A new type of medium emerged in the early-20th century of which the Frenchwoman Eva C. was the most spectacular example. The phenomena she caused to occur brought the materialisations that particularly gifted individuals could produce to the attention of European scientists. It was believed that a visible substance exuded from a medium’s body during her communication with the “other side”. The material that emerged from the medium’s body was a viscous substance that came out from her mouth, vagina and nipples in what was clearly an allusion to female fluids. The ectoplasm that Eva’s body exuded (it was no coincidence that she adopted the name of the first woman) was like a spectacular birth scene, accompanied by sexual groans, sighs, screams and shouts.

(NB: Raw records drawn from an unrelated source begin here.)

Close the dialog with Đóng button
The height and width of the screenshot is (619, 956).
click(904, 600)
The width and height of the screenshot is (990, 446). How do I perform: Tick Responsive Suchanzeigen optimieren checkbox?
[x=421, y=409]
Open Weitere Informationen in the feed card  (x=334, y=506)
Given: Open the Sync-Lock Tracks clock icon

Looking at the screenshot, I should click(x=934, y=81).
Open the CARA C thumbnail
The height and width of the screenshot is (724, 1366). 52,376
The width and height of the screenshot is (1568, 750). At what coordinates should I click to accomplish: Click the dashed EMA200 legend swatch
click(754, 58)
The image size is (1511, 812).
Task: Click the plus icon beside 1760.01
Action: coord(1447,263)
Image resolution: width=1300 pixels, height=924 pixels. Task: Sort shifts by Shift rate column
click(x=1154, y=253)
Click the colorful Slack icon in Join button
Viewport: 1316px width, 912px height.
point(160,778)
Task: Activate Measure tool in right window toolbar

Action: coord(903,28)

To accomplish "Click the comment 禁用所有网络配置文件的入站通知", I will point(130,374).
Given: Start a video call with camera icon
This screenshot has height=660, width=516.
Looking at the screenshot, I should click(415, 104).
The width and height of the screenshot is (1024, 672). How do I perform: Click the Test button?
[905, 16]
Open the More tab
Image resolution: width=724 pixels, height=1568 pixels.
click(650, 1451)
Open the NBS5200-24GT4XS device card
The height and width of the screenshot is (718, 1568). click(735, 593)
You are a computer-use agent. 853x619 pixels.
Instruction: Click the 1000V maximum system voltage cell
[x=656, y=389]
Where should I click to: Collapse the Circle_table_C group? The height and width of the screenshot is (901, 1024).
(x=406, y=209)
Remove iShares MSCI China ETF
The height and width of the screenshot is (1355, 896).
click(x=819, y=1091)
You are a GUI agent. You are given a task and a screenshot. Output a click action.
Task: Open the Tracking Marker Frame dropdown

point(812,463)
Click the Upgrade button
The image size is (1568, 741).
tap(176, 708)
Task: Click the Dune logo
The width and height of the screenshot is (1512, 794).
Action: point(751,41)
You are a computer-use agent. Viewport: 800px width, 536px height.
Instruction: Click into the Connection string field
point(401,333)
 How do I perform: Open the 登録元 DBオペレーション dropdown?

During these sessions, Eva as such disappeared, to emerge as a potential container, a vase with many holes. A medium’s material production entailed her own disappearance. Eva would shout “Je suis prise” during manifestations, confirming her absence just when she was most visible. 

Photography played a vital role in these phenomena. At a session with Eva C., Schrenck-Notzing obtained three small examples of ectoplasm. When analysed, it was discovered that the ectoplasm was made from human skin. Was ectoplasm the outer layer of a body from another world, or living matter from a creature from beyond? Ectoplasm leads us directly to the material used in the cinema and photography, film. The word “film” derives from pellis, skin, membrane. Through Eva C., who embodies the ambivalence of The Vanishing Woman, the camera does not capture the truth, either about ectoplasm or about femininity; rather, it captures an image of itself.